Rapport Auclaire intégral (source CNC)


mercredi 4 mars 2009

A.IV • 1 • L'organisation du ministère de la culture pour le cinéma en région

Extrait du rapport "Par ailleurs, le cinéma est un divertissement...
propositions pour le soutien à l’action culturelle dans le domaine du cinéma"
| Alain Auclaire Novembre 2008 |

Proposition n°2 : Renforcer la relation entre le CNC et les Directions régionales des affaires culturelles.

L'articulation des compétences CNC/DRAC

La répartition des compétences relatives aux interventions culturelles des collectivités publiques dans le domaine du cinéma manque de lisibilité. C’est ainsi que l'intervention du CNC n'est pas intégrée dans le schéma classique administration centrale/services déconcentrés qui est celui des services de l’État.

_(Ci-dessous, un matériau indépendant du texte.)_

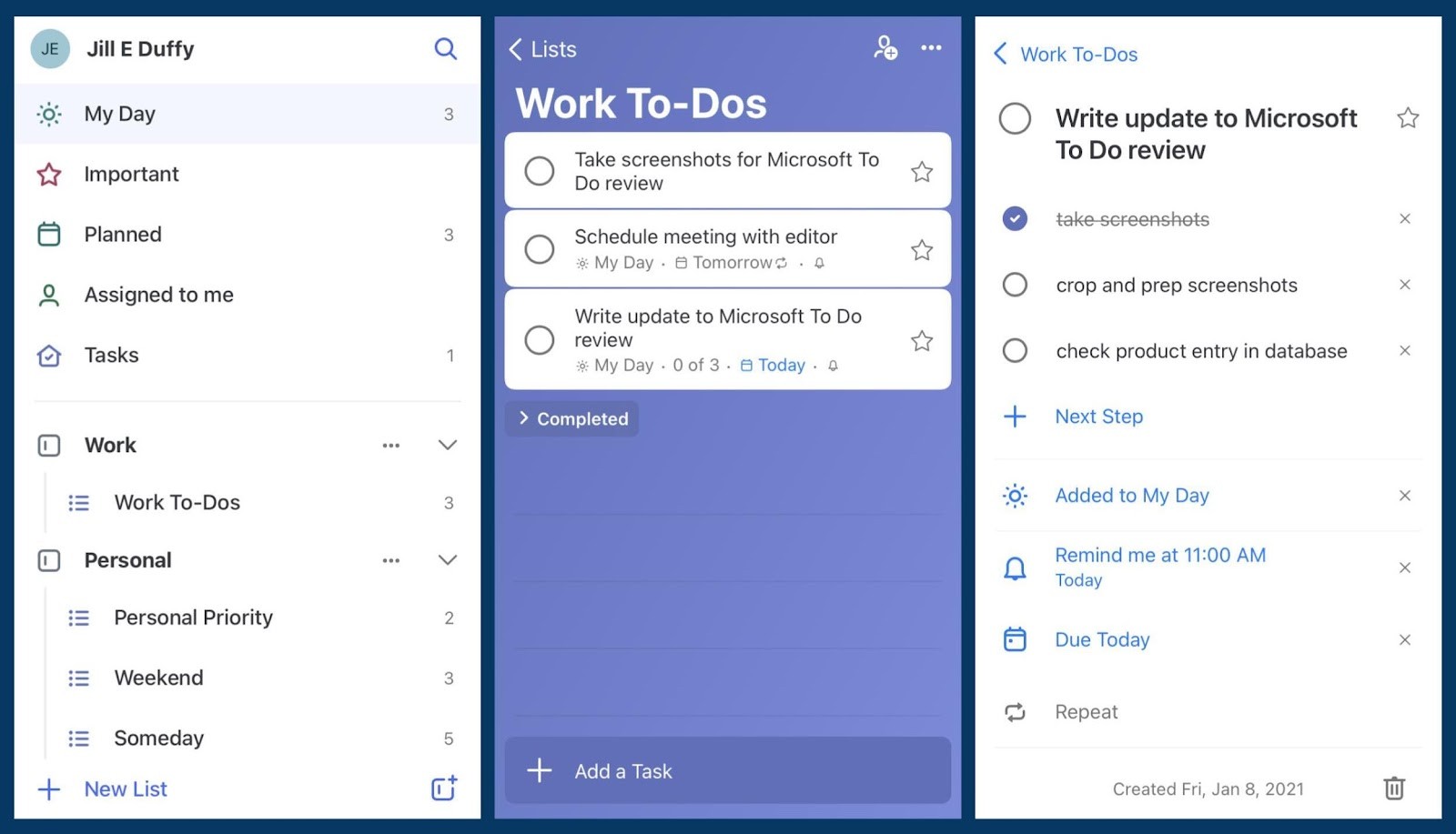Click the share list person icon
This screenshot has width=1456, height=834.
[885, 48]
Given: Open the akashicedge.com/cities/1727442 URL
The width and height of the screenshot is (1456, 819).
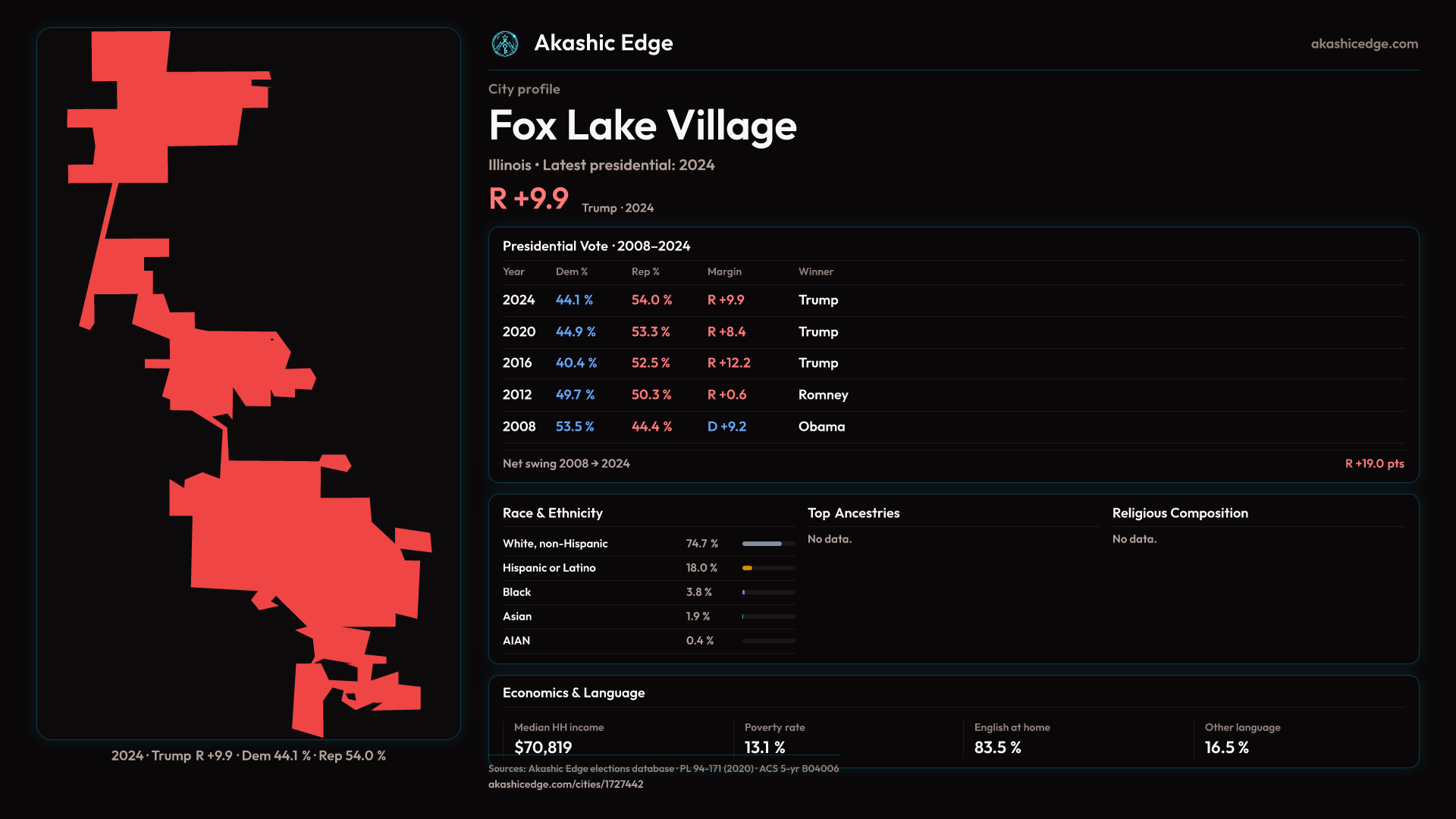Looking at the screenshot, I should (x=565, y=784).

En effet, en raison de son statut, le CNC n'a pas connu de processus de déconcentration comme les administrations centrales des ministères. Toutefois certaines de ses compétences ont bien été transférées aux DRAC (Directions régionales des affaires culturelles) à partir de 1999, en même temps que les anciennes délégations régionales du CNC ont été incorporées dans les structures des DRAC. Cette mesure visait trois objectifs : déconcentration des opérations et des moyens, collaboration de proximité renforcée avec les professionnels, unité d'intervention entre le ministère et le CNC. Les compétences transférées ont porté sur l'ensemble des questions culturelles et sur les relations avec les collectivités territoriales. Elles ont notamment donné lieu au transfert de la gestion des crédits déconcentrés relatifs aux «programmes jeunes» du CNC et des crédits inscrits dans les conventions avec les collectivités territoriales. Mais il a aussi été précisé que le rôle des DRAC devait rester complémentaire de celui du CNC.

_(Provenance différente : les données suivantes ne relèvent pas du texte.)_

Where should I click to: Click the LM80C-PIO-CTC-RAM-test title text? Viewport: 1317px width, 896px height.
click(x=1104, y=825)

La mise en place de ce dispositif doit être considérée comme une étape. Il convient désormais de procéder à une clarification des responsabilités de chacun, des relations entre services, et des conditions d'affectation des moyens. Si l'on considère les trois niveaux de décision qui sont normalement appelés à intervenir, on perçoit que les motivations sont inégales et l'articulation entre les processus d'intervention incertaine.


Les DRAC ne sont pas assez engagés dans les questions relatives au cinéma

Les conventions État/Région ayant été généralisées, on pouvait s'attendre à ce que les DRAC se saisissent de cette modalité d'intervention pour investir l'ensemble du champ du cinéma et de l'audiovisuel dans leur région. Toutefois, les négociations sont demeurées sous le contrôle du CNC, qui apportait les impulsions nécessaires dans les différents domaines abordés, notamment la production, et une partie des moyens financiers. L'impression demeure que certaines directions régionales semblent se tenir à l’égard du cinéma, «dernier arrivé» dans leur champ de compétence, sur une certaine réserve.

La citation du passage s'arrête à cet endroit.